In order to overcome these problems, some guilds are now guaranteeing raid spots for players willing to commit to 100% attendance (or close to it) and are mixing raiders up from lock-out to lock-out. I call it “Will it Blend?” and Aftermath tried it this season. It’s not a perfect system by any stretch but it does engender whole-guild camaraderie, significantly reduces the drama surrounding kills and loot drops and that in turn develops both loyalty and pride in oneself and the guild. It also requires a team of skilled and committed raiders who show up every week ready to do anything but that’s kind of a chicken and egg thing. The downside is that without guilded raiders on stand-by, real life getting in the way becomes a huge issue. Assembling and balancing teams each week is no small issue and maintaining a wide and varied friends list to PUG from takes a lot of time.
As an aside, Murphy’s law holds true every time – a PuG will always win the /roll on set gear. And finally, when there’s no side door to nudge a lacklustre player to, it occasionally forces you to have conversations that are more honest than you’d like.
I can’t help but think there has to be a middle ground. On the one hand, it’s a game and requiring 100% attendance for a hobby is pretty hard core. On the other hand, less than 100% attendance when multiplied by the number of people in your raid team, means that somewhere between 7 and 24 people that set aside their evening are adversely affected to at least some degree every single raid.
In a good MMO, raids are hard enough that the individuals in the team need to work pretty hard on their class, their gear and their research to be there in the first place. Yet developers don’t allow any flexibility in raid size or balance for sickness, working late, someone’s 21st birthday, wife aggro or the Grand Final. Guilds and players are expected to somehow overcome real life and field a team of an exact size and class balance each and every week. Working within these limited parameters, it’s hoped that Raid Leaders can minimise disappointment, inconvenience and drama while providing a fulfilling and satisfying group experience for a set of highly competitive and motivated individuals.

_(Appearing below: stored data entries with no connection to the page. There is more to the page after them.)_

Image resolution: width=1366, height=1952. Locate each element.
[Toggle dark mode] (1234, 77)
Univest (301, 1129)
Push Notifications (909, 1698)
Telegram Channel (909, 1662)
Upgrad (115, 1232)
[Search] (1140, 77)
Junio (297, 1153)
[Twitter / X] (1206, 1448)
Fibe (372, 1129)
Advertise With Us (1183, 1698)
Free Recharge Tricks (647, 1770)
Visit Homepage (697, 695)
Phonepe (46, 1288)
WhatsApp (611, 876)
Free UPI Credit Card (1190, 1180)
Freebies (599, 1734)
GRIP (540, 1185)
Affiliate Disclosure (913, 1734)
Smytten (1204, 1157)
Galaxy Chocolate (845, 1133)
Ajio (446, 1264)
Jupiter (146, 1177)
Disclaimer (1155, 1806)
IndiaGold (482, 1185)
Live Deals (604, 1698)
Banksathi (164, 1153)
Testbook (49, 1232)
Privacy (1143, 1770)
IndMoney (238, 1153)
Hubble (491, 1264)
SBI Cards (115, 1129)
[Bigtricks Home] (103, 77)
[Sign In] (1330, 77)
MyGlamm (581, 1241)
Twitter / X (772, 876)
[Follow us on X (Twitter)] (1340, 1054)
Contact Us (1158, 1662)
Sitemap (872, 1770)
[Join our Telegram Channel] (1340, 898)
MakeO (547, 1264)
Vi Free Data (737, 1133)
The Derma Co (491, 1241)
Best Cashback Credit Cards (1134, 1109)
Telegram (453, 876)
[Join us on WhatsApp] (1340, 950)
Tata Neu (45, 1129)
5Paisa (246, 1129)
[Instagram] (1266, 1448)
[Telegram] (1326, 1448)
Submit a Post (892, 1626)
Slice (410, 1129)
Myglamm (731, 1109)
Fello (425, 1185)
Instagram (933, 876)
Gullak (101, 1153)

Anyone else think these mechanics are somewhat at odds?
What BioWare, as a developer, has done to help is make a point of supporting server communities. On the Empire side of Dalborra end-game raiding guilds have embraced that. The GMs of Prophets of Agony, Tenacity, First Legion, Reach (now part of Violation) and Aftermath formed a network of guilds that “borrow” raiders from each other for the night or the week. We try and make sure all our raiders get a run through somewhere and we try our best to help each other out with any bodies we can muster when another team is short. There’s still a healthy dose of competition between the guilds, but there’s just as many woots and gratz in /1 Denova on Wednesday night.
Again, it’s not a perfect system but it is better than the sand-box shenanigans we suffered in primary school.
I’d love to hear your stories of the best and worse raid team selection techniques you’ve come across.